Available records START

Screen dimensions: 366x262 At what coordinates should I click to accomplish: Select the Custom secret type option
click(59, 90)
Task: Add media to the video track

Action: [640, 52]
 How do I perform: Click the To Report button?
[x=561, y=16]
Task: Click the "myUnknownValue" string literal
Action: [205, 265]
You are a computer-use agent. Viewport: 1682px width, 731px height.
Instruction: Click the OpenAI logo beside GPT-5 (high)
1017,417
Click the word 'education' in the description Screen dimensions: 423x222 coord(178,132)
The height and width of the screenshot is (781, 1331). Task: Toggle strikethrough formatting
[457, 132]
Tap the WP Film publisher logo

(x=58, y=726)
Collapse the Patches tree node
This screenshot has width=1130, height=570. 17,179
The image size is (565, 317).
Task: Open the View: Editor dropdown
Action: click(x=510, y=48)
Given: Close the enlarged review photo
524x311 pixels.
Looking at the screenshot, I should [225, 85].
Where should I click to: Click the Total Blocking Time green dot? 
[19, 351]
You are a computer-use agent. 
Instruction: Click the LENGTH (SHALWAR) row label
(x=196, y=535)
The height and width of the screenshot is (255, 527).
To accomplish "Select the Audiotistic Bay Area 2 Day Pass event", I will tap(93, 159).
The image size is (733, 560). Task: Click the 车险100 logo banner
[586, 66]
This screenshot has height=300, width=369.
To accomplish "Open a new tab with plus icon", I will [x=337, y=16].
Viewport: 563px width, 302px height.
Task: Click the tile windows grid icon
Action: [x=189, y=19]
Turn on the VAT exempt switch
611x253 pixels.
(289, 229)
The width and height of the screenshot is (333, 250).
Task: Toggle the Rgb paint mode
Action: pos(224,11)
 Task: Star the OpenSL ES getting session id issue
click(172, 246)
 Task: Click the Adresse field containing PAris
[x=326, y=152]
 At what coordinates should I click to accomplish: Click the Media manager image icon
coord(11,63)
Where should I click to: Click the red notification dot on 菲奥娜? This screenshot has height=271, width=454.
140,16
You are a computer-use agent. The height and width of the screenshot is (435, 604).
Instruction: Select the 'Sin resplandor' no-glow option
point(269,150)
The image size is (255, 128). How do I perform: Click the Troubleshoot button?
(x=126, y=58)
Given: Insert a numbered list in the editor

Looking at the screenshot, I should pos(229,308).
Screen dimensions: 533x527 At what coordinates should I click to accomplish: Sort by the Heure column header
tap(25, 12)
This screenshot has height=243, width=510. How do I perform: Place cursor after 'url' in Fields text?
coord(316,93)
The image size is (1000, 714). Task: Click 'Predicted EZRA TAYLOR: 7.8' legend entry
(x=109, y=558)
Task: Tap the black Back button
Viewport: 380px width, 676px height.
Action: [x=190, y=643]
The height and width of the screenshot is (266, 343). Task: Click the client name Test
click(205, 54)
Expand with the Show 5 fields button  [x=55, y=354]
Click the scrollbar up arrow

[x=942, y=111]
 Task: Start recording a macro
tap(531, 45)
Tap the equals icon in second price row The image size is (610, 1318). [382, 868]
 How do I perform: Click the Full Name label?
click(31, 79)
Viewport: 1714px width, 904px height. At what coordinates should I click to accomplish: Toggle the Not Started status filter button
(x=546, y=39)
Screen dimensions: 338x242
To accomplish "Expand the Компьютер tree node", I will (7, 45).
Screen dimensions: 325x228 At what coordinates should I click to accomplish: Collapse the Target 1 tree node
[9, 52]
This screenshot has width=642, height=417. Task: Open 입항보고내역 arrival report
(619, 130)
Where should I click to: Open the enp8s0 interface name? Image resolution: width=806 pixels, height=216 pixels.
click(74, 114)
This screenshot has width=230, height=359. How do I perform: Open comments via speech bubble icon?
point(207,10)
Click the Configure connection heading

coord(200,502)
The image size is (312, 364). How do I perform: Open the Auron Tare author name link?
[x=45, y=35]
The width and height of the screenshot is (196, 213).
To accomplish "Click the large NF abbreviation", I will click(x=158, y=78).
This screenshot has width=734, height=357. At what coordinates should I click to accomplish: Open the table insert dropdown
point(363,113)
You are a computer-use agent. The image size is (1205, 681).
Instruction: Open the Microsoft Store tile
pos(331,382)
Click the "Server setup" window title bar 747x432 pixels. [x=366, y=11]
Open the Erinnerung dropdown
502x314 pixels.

Available records END

**Goal of the exercise**
Show every line of the records above that contains the word "computer".

**Task answer**
You are a computer-use agent. Viewport: 1682px width, 731px height.
You are a computer-use agent. 
You are a computer-use agent. The height and width of the screenshot is (435, 604).
You are a computer-use agent. The image size is (1205, 681).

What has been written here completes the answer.